# Exercise goal:
Decide whether each statement below agrees with the article on the Jesuit massacre case, and answer yes or no for each, quoting the deciding words of the article exactly. 1. Six Jesuits and two women were killed. 2. Almudena Bernabeu is a senior research scholar at Columbia University. 3. The massacre took place in El Salvador in 1989.

# Page text:
──────────────────────────────

Lawyer Seeks Justice for Jesuit Massacre

By IAN MCKENNA

 

(Ian McKenna/The Observer)
Almudena Bernabeu at and event held on March 25. (Ian McKenna/The Observer)

The Latin American and Latino Studies Institute and the Institute of International Humanitarian Affairs at Fordham College at Lincoln Center (FCLC), in conjunction with Columbia University Seminar on Latin America, hosted Almudena Bernabeu, international attorney and Transitional Justice Program Director at the Center for Justice and Accountability (CJA), to discuss the prosecution of the case of a 1989 Jesuit massacre in El Salvador. In total, six Jesuits were killed in addition to two women who were sharing the Jesuit residence.

“I knew each one of the six Jesuits that were assassinated,” Dr. Margaret E. Crahan, senior research scholar at Columbia University’s Institute of Latin American Studies, said during her introduction to the night’s event. “Some of my students wanted to know when this happened; they couldn’t conceive of it happening, those of us who were working in the human rights field at the time remember it very very well—and with great pain.”

──────────────────────────────

# Dataset excerpt:
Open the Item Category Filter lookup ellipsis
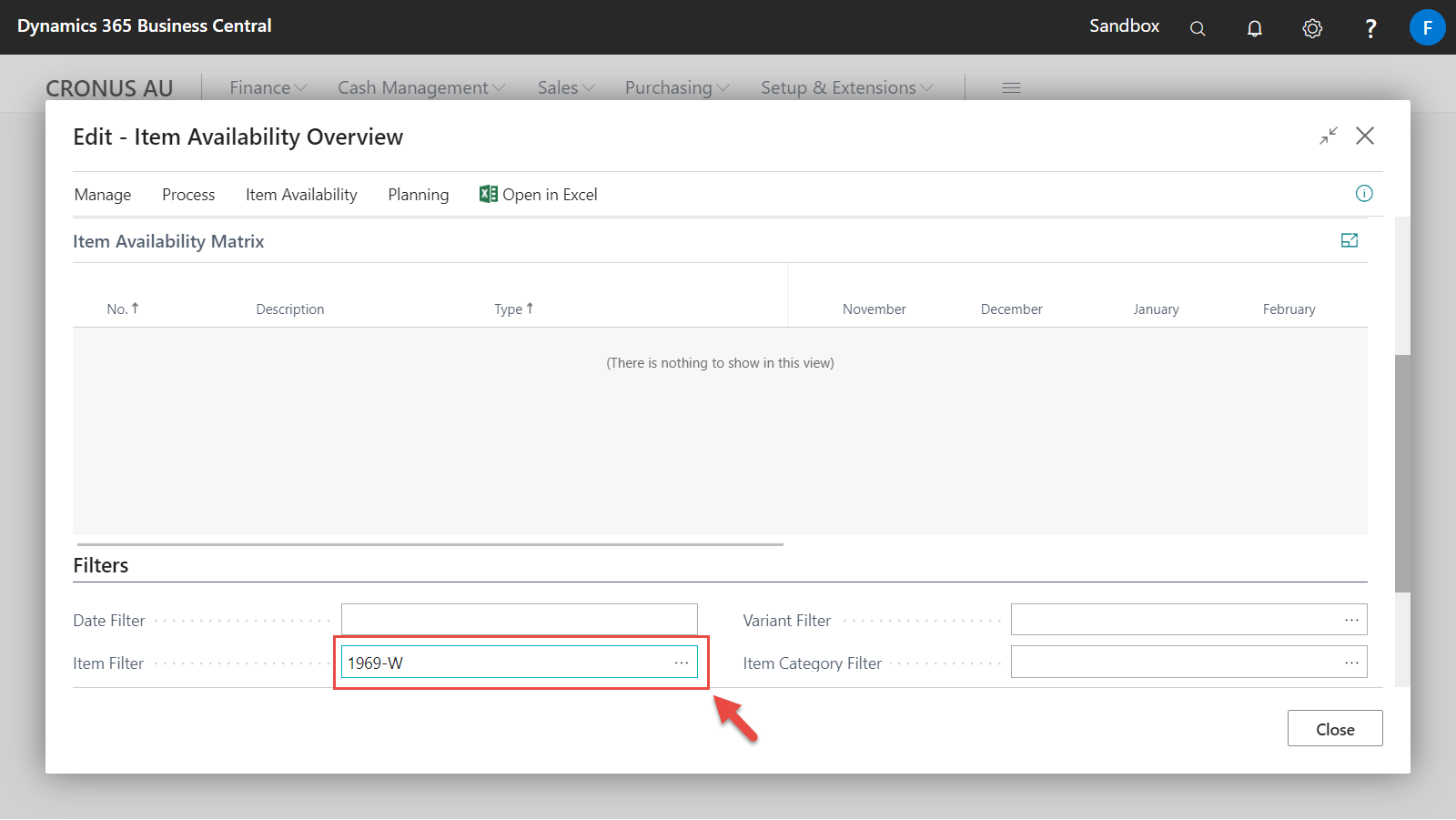 1351,663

──────────────────────────────

# The completed task:
1. Yes: "In total, six Jesuits were killed in addition to two women who were sharing the Jesuit residence."
2. No: "Almudena Bernabeu, international attorney and Transitional Justice Program Director at the Center for Justice and Accountability (CJA)"; the senior research scholar is "Dr. Margaret E. Crahan, senior research scholar at Columbia University’s Institute of Latin American Studies."
3. Yes: "a 1989 Jesuit massacre in El Salvador"